For a growing number of viruses, it has been shown that the MPs possess both the tubule-forming and the RNA-binding activities (Perbal et al., 1993 ; Jansen et al., 1998 ; Canto & Palukaitis, 1999 ). This suggests that both ‘virion’ and ‘non-virion’ mechanisms of movement may co-exist and that viruses can use different mechanisms in different hosts or tissues.

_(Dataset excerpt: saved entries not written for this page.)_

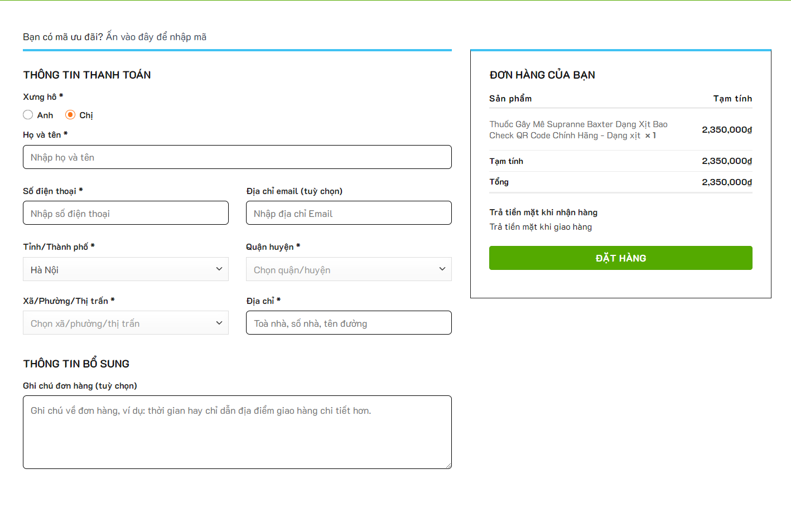
Task: Click the "Ghi chú đơn hàng (tuỳ chọn)" label
Action: coord(80,386)
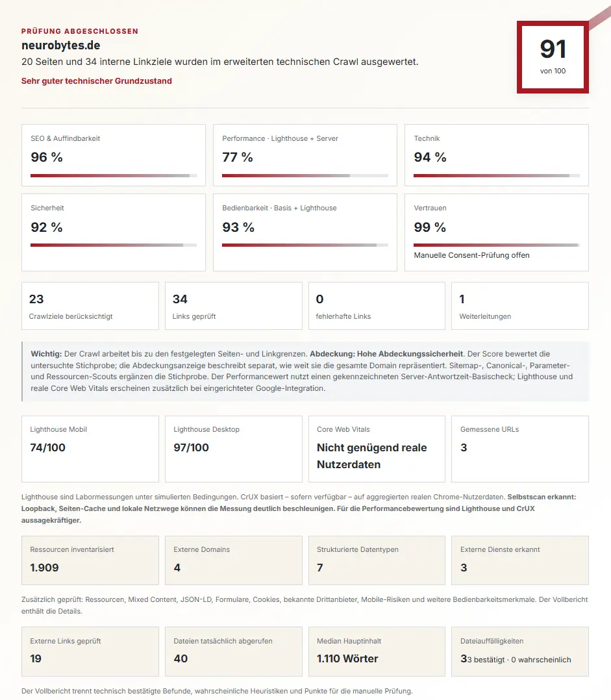This screenshot has width=611, height=700.
Task: Open the Sicherheit 92 % card
Action: pyautogui.click(x=114, y=232)
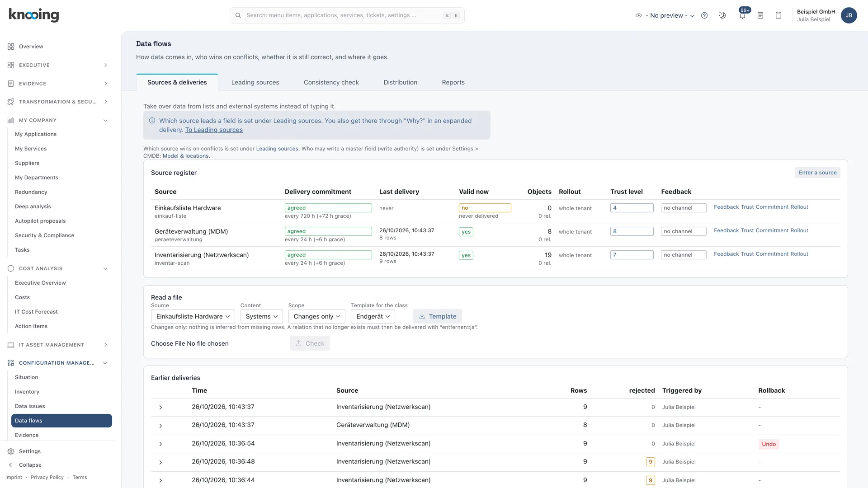This screenshot has height=488, width=868.
Task: Click the JB user avatar
Action: [849, 15]
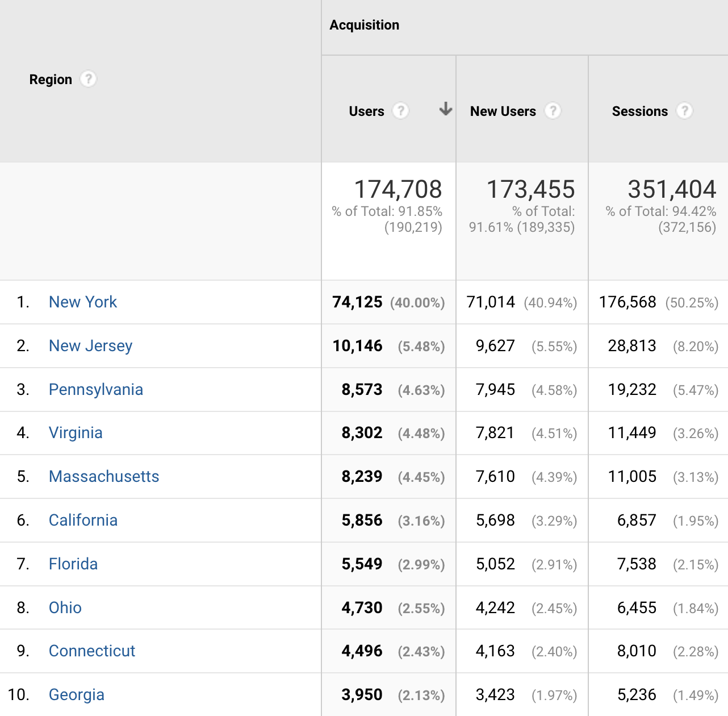This screenshot has height=716, width=728.
Task: Open the Massachusetts region drill-down
Action: point(103,476)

Members of the genus Umbravirus, such as Groundnut rosette virus (GRV), neither form virus particles nor code for a CP (Taliansky et al., 2000 ). Although umbraviruses depend on the assistance of a luteovirus for aphid transmission, the presence or absence of a luteovirus and its CP does not affect the movement of umbraviruses (Taliansky et al., 2000 ). GRV has two viral proteins that are involved in virus movement. The 27 kDa ORF3-encoded protein was able to facilitate the long-distance movement of TMV in place of the TMV CP (Ryabov et al., 1999a ), whereas the overlapping 28 kDa ORF4-encoded product was able to mediate cell-to-cell movement of CMV (Ryabov et al., 1999b ) or Potato virus X (PVX) (Ryabov et al., 1998 ) in place of their corresponding MPs. The GRV ORF4-encoded protein shows significant sequence similarity to the 3a MP of CMV (Taliansky et al., 1996 ) and, like the CMV 3a (Blackman et al., 1998 ; Vaquero et al., 1996 ) and the TMV (Tomenius et al., 1987 ; Atkins et al., 1991 ) MPs, localizes to the plasmodesmata (Ryabov et al., 1998 ).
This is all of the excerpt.